What you will do: If a record holds a picture, drop the picture and return the rest of the record word for word.

•••••

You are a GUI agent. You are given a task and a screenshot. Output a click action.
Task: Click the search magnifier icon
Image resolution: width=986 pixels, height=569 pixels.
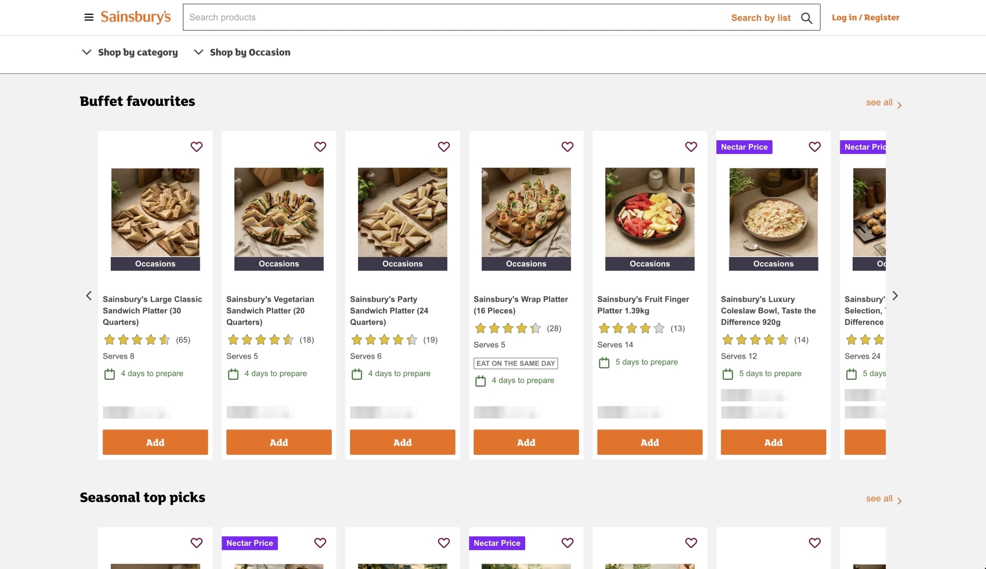click(806, 18)
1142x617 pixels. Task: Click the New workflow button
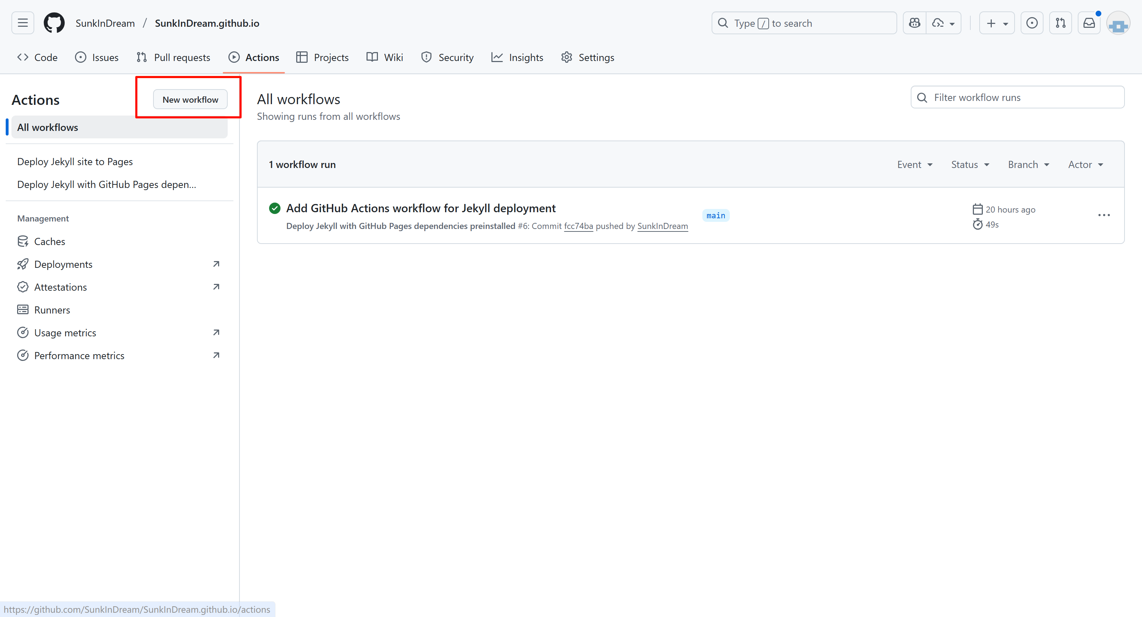point(190,100)
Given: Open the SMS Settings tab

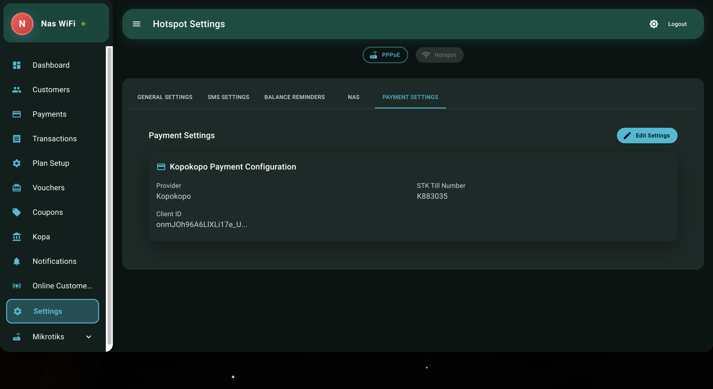Looking at the screenshot, I should [228, 97].
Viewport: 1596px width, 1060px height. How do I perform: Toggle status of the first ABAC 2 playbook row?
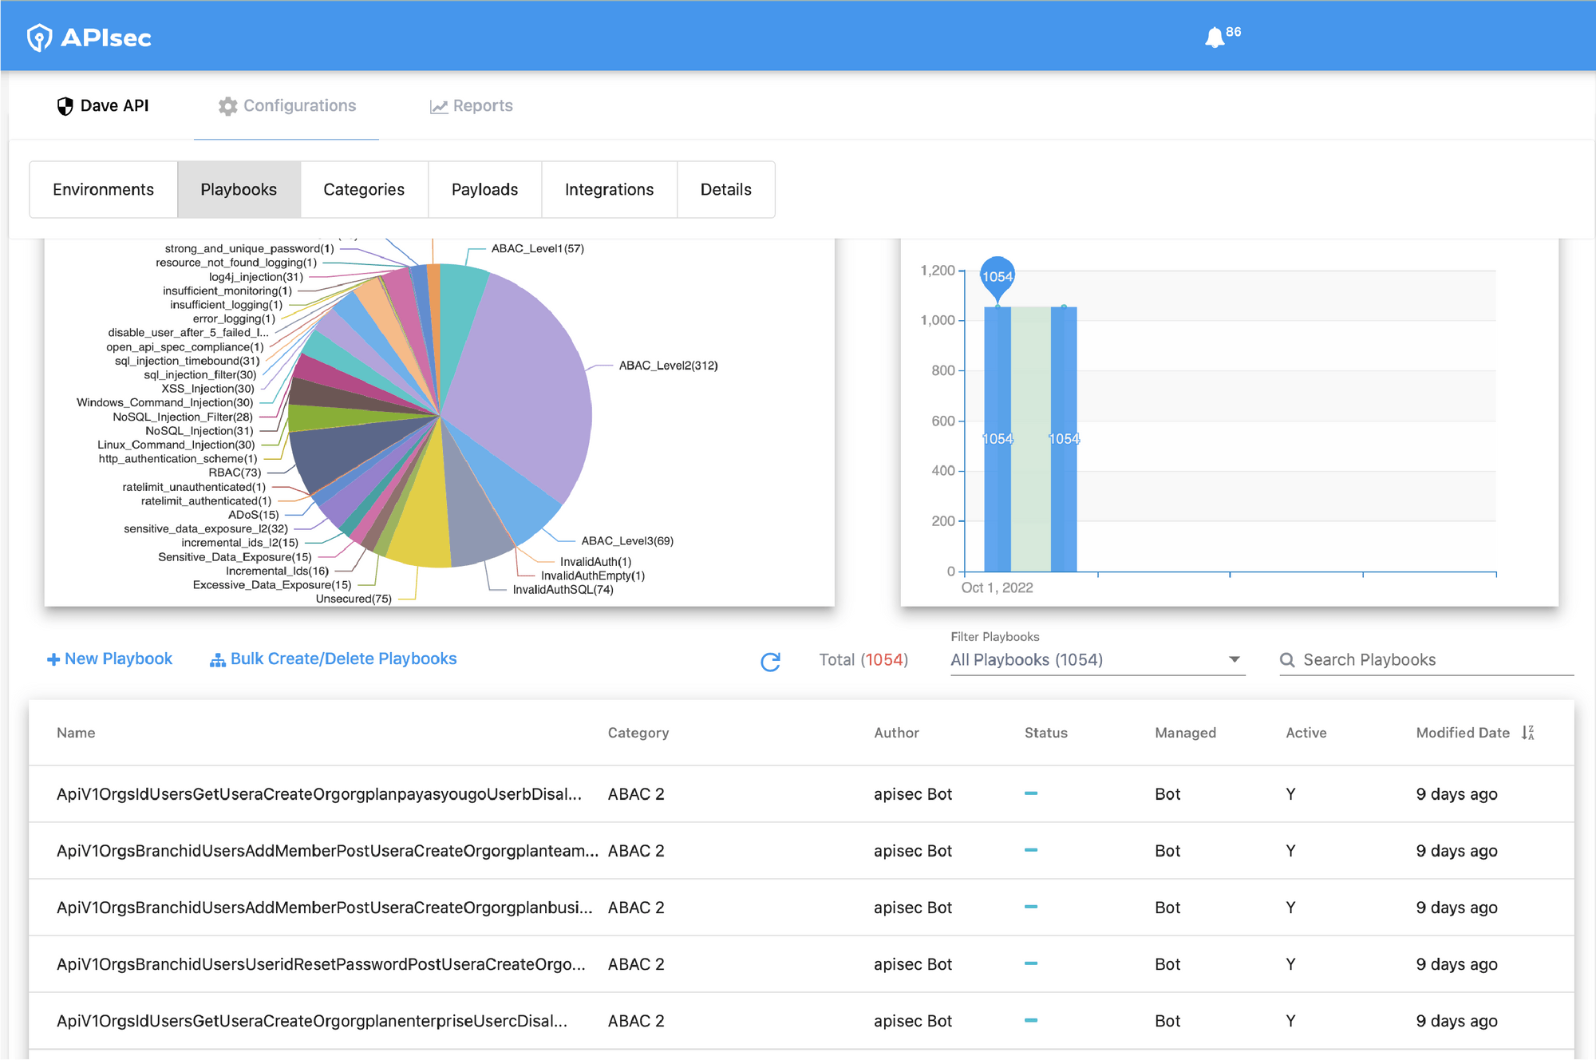[x=1031, y=794]
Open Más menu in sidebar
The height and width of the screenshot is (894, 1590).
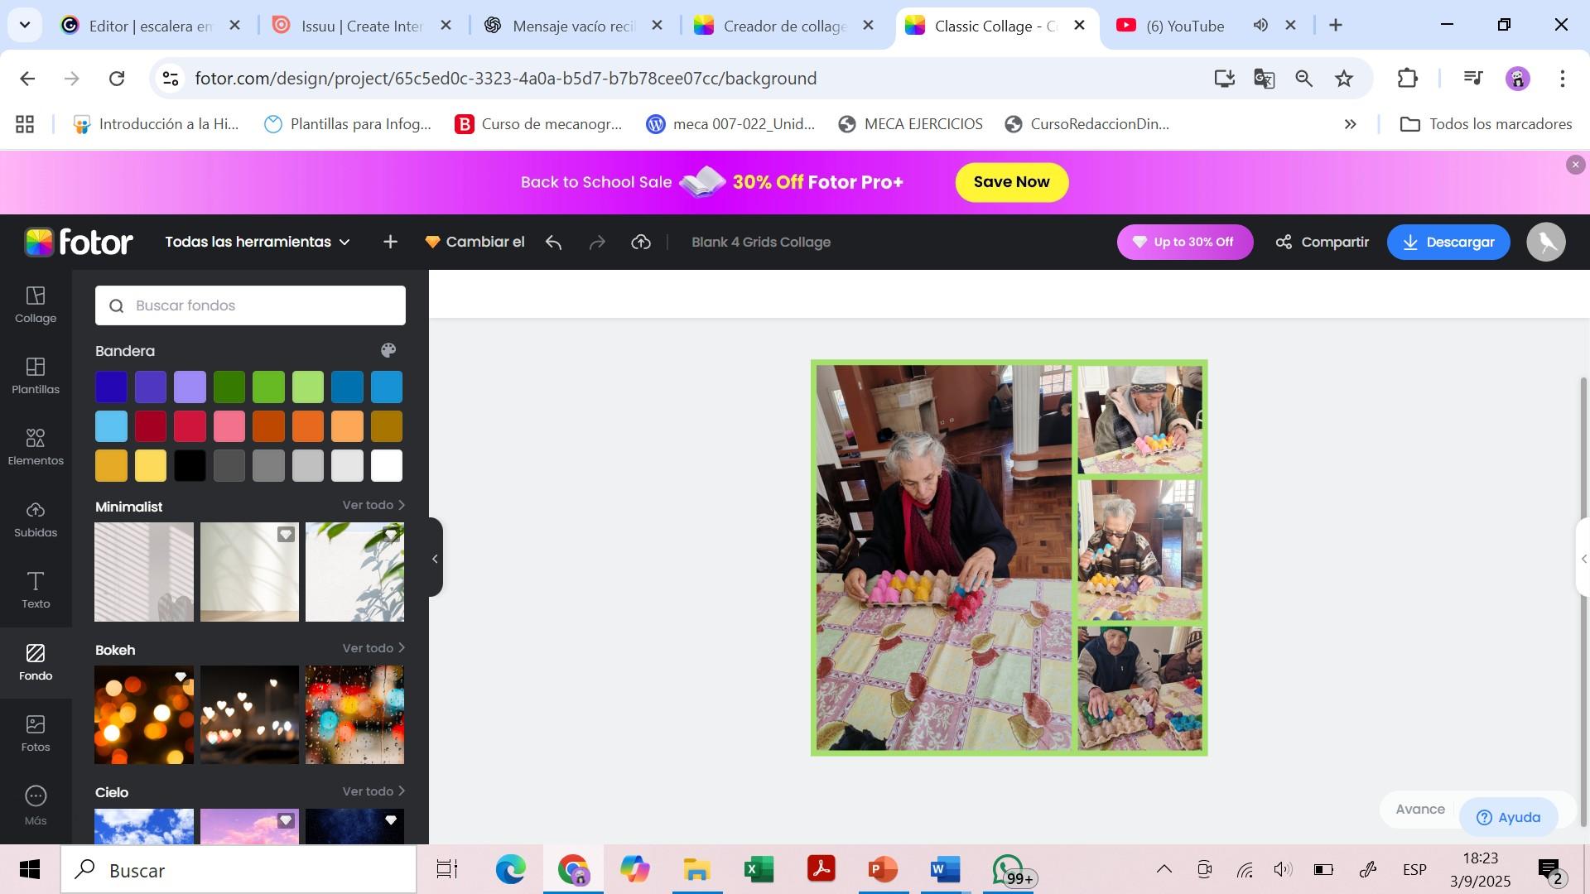click(36, 805)
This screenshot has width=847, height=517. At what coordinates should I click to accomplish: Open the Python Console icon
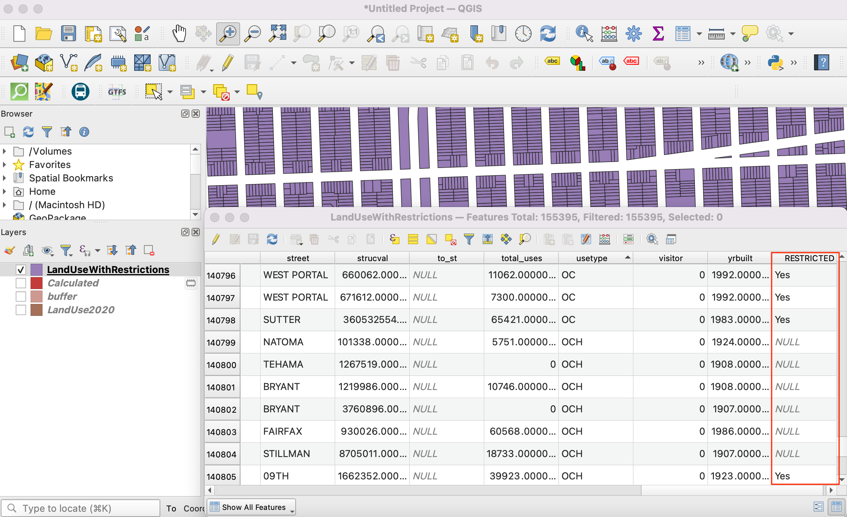(775, 62)
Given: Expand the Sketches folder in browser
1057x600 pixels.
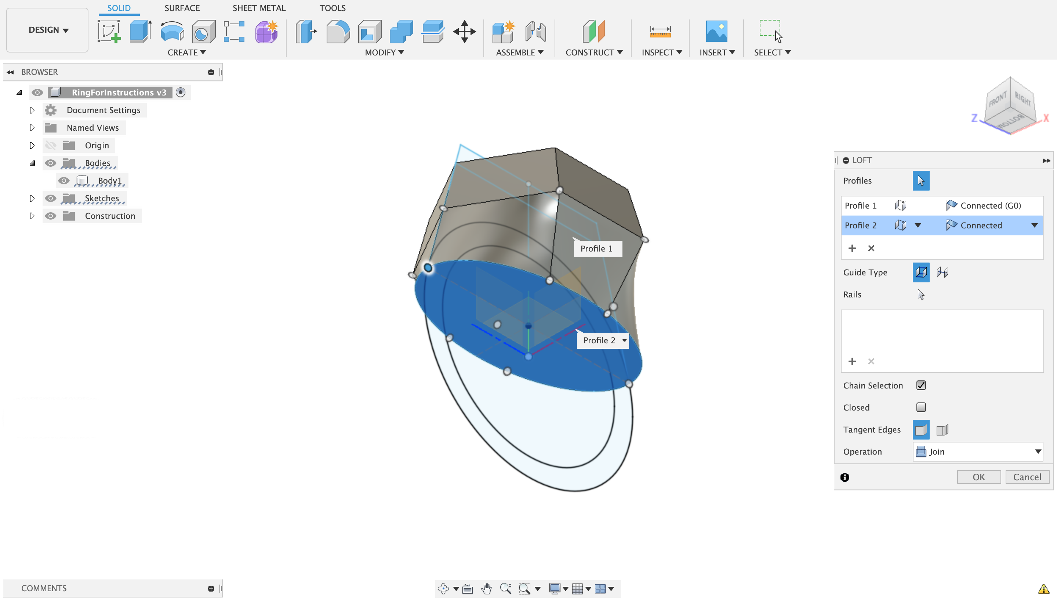Looking at the screenshot, I should (x=32, y=198).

•••••

Output below:
You are a GUI agent. You are given a task and a screenshot. Output a click action.
Task: Click the search magnifier icon
Image resolution: width=986 pixels, height=569 pixels.
click(806, 18)
1142x617 pixels. Task: Click the New workflow button
point(190,100)
Given: Open the SMS Settings tab

Looking at the screenshot, I should [228, 97].
Viewport: 1596px width, 1060px height. How do I perform: Toggle status of the first ABAC 2 playbook row?
[x=1031, y=794]
Open Más menu in sidebar
The height and width of the screenshot is (894, 1590).
click(36, 805)
This screenshot has width=847, height=517. At what coordinates should I click to accomplish: Open the Python Console icon
(775, 62)
Given: Expand the Sketches folder in browser
1057x600 pixels.
Looking at the screenshot, I should (x=32, y=198).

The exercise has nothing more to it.